[NEWS] Colorado Company Produces Tree-Based Aviation Biofuel
– October 12, 2016, Renewable Energy From Waste
Gevo, Inc., Englewood, Colorado, has completed production of cellulosic renewable jet fuel that is specified for commercial flights. Gevo successfully adapted its patented technologies to convert cellulosic sugars derived from wood waste into renewable isobutanol, which was then further converted into Gevo’s alcohol-to-jet fuel (ATJ) fuel. This ATJ meets the ASTM D7566 specification allowing it to be used for commercial flights. The revisions to the ASTM D7566 specification, which occurred earlier this year, includes ATJ derived from renewable isobutanol, regardless of the carbohydrate feedstock (i.e. cellulosics, corn, sugar cane, molasses and so on).
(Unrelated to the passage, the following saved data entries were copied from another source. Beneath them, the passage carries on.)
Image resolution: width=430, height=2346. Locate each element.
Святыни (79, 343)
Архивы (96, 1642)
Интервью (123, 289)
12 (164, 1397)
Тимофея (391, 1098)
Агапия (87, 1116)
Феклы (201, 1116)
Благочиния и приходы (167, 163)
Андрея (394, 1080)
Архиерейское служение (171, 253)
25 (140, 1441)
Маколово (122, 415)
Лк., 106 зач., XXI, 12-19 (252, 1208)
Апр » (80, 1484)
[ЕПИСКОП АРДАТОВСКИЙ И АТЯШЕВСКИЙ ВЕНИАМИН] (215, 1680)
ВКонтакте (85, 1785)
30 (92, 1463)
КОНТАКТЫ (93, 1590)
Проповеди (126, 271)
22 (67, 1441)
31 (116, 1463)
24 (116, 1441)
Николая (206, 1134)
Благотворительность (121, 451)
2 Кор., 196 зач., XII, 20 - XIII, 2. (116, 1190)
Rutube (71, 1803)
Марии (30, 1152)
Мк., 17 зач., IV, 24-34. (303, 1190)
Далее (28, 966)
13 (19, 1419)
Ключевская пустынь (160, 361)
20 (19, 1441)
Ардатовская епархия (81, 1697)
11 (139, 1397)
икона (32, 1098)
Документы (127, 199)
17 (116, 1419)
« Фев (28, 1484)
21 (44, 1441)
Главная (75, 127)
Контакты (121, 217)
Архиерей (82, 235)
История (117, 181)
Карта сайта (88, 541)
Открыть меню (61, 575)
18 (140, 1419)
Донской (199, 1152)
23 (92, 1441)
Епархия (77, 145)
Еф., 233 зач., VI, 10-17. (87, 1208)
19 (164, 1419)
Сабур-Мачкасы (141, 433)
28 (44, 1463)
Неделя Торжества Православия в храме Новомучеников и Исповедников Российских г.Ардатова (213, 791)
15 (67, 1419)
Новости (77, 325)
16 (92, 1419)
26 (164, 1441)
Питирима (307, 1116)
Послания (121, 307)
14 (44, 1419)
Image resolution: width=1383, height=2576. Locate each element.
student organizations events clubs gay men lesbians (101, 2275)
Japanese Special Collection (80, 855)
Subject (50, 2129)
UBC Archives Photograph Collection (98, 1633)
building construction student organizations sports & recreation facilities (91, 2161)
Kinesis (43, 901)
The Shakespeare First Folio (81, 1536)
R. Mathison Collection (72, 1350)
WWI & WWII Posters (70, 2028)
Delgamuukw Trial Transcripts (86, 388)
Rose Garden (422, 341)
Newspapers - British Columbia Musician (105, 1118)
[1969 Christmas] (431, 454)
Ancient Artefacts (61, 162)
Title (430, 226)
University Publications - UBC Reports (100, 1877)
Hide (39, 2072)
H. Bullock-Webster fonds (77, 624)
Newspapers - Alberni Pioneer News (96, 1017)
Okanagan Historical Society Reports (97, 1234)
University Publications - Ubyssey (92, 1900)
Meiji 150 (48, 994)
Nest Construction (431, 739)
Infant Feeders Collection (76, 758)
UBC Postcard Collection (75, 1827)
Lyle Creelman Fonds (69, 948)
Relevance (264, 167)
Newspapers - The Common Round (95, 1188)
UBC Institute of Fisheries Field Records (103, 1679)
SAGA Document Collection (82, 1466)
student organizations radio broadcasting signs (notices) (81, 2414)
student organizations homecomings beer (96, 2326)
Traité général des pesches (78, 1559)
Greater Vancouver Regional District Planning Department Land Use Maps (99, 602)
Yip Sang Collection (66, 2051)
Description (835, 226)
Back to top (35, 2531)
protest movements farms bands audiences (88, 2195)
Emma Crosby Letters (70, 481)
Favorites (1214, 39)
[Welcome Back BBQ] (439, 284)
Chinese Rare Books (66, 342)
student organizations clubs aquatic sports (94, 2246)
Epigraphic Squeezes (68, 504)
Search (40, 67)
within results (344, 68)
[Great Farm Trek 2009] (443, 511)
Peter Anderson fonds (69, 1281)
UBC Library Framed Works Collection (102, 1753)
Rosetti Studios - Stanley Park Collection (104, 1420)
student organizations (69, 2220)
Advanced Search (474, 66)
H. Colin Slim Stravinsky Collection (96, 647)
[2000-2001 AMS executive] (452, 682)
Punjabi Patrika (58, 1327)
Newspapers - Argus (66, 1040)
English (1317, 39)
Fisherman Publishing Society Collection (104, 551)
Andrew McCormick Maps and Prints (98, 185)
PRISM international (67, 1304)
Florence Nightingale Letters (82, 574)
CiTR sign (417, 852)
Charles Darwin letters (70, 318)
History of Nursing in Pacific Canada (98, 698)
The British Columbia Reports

Gevo produced over 1,000 gallons of the cellulosic ATJ. Alaska Airlines is expected to fly the first commercial flight using this cellulosic jet fuel in the next few months. This follows on the back of the two commercial flights that were flown by Alaska Airlines on Gevo’s ATJ in June of this year. The ATJ for the June flights was derived from isobutanol produced at Gevo’s Luverne, Minnesota, production facility using sustainable corn as the sugar feedstock.
The cellulosic ATJ was produced in conjunction with the Northwest Advanced Renewables Alliance (NARA). NARA supplied the sugars that were derived from forest residuals in the Pacific Northwest. Gevo produced the cellulosic renewable isobutanol at its demonstration facility in St. Joseph, Missouri, that it jointly operates with ICM Inc., Colwich, Kansas.